Live tool calls and the online A/B need a real GitHub token. **Never hardcode or
commit it.** Provide it via the environment only; `.env*` is gitignored:

```bash
export GITHUB_PERSONAL_ACCESS_TOKEN=ghp_xxx # read-only scope is enough
```

A dummy token is used automatically for `capture_tools.py` (it never calls the API).


## 1) Fixed tax

Capture the tool list WITH the experiment enabled, then let the analyzer derive
all three scenarios by stripping `outputSchema` and/or the `fields` property:

```bash
python3 capture_tools.py --features output_schemas --toolsets all \
--out out/tools.treatment.json

python3 fixed_tax.py --tools out/tools.treatment.json --json-out out/fixed_tax.json
# add --approx if offline without tiktoken
```

`fixed_tax.py` prints the payload tokens for each scenario (S1/S2/S3), the fixed
tax of each vs the S1 baseline, a component breakdown (schema vs `fields`), and a
per-tool breakdown. `--json-out` writes the per-scenario taxes for step 3.

> Tip: measure with the `--toolsets` you'd actually ship.

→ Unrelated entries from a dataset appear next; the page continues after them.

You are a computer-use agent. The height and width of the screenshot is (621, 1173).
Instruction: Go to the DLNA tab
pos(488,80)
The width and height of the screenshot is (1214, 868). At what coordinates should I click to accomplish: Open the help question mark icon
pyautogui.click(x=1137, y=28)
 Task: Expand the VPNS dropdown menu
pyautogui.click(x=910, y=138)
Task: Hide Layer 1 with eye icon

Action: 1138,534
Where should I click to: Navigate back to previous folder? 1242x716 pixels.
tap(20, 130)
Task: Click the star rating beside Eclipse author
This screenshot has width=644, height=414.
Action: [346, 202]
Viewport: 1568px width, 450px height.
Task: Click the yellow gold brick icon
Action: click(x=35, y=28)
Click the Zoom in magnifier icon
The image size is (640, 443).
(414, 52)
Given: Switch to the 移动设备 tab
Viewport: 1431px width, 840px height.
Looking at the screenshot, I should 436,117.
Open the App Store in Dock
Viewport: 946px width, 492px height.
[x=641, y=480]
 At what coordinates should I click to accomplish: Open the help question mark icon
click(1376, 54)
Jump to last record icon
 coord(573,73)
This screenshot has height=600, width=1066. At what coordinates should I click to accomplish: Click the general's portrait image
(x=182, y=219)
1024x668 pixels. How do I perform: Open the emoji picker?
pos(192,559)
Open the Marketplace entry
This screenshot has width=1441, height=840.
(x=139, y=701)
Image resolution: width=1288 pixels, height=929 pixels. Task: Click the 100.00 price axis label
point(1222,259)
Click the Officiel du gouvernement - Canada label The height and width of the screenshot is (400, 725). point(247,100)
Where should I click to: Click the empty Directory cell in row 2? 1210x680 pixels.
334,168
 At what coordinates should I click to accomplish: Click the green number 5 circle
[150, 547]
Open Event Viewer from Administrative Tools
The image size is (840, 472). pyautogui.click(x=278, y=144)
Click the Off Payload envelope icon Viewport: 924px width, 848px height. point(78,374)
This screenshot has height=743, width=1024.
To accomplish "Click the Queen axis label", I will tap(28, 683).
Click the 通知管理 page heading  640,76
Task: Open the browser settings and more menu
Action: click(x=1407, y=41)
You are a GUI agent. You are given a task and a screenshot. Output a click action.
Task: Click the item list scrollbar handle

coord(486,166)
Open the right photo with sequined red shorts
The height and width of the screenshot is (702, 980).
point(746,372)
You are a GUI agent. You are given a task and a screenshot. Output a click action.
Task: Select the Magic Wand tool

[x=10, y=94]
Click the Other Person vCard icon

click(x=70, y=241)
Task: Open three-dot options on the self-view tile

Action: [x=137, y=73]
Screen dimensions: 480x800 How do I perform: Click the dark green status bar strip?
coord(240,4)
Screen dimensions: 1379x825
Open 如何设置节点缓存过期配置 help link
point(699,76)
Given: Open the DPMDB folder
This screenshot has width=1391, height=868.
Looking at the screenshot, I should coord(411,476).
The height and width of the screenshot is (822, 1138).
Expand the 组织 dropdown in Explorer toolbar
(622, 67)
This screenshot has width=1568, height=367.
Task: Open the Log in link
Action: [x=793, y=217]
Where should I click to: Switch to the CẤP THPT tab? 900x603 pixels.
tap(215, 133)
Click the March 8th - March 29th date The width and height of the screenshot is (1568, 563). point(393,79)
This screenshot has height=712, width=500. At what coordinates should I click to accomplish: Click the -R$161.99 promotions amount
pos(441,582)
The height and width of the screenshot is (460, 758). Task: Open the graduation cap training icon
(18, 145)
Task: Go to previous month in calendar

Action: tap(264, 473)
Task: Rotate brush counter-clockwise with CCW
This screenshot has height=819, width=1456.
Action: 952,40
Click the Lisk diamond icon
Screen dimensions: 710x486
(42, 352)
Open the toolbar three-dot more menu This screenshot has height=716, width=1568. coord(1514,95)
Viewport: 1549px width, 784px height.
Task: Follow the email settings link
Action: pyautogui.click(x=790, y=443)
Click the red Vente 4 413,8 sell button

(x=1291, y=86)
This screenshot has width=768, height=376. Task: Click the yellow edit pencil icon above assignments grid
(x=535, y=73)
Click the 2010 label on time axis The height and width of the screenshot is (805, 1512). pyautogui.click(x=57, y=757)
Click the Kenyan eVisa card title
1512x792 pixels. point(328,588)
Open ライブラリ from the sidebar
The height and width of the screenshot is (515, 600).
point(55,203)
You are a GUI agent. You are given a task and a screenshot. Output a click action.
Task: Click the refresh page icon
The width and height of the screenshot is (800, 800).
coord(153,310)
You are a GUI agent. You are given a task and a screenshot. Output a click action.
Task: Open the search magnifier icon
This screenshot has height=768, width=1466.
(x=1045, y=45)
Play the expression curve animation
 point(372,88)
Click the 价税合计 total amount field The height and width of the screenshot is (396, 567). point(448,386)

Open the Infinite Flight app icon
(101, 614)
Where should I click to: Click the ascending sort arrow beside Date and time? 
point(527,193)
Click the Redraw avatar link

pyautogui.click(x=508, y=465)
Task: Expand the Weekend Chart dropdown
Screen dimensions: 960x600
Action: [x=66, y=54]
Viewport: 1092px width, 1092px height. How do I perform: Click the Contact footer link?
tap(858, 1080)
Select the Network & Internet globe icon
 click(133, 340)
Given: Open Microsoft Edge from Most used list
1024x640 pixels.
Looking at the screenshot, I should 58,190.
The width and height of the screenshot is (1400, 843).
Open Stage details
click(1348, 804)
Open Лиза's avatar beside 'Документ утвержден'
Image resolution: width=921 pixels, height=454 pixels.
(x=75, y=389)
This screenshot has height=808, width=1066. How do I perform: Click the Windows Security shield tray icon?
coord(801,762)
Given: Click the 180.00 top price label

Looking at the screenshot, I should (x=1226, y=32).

The tax is fixed in
> absolute tokens but its *relative* size shrinks the more tools you expose.

## 2) Per-call savings (real data)

Capture real full vs filtered responses for the affected tools, straight from
live GitHub (read-only), then token-diff them:

```bash
export GITHUB_PERSONAL_ACCESS_TOKEN=ghp_xxx
python3 capture_fixtures.py --owner github --repo github-mcp-server --org github
python3 response_savings.py --fixed-tax-json out/fixed_tax.json
```

`capture_fixtures.py` calls each tool twice (no `fields` vs a small subset) and
writes `fixtures/<tool>.full.json` / `.filtered.json`. Use a busy repo for a
realistic upper bound, **and** a small repo for the lower bound — report a range.
An example pair is included so the script also runs offline.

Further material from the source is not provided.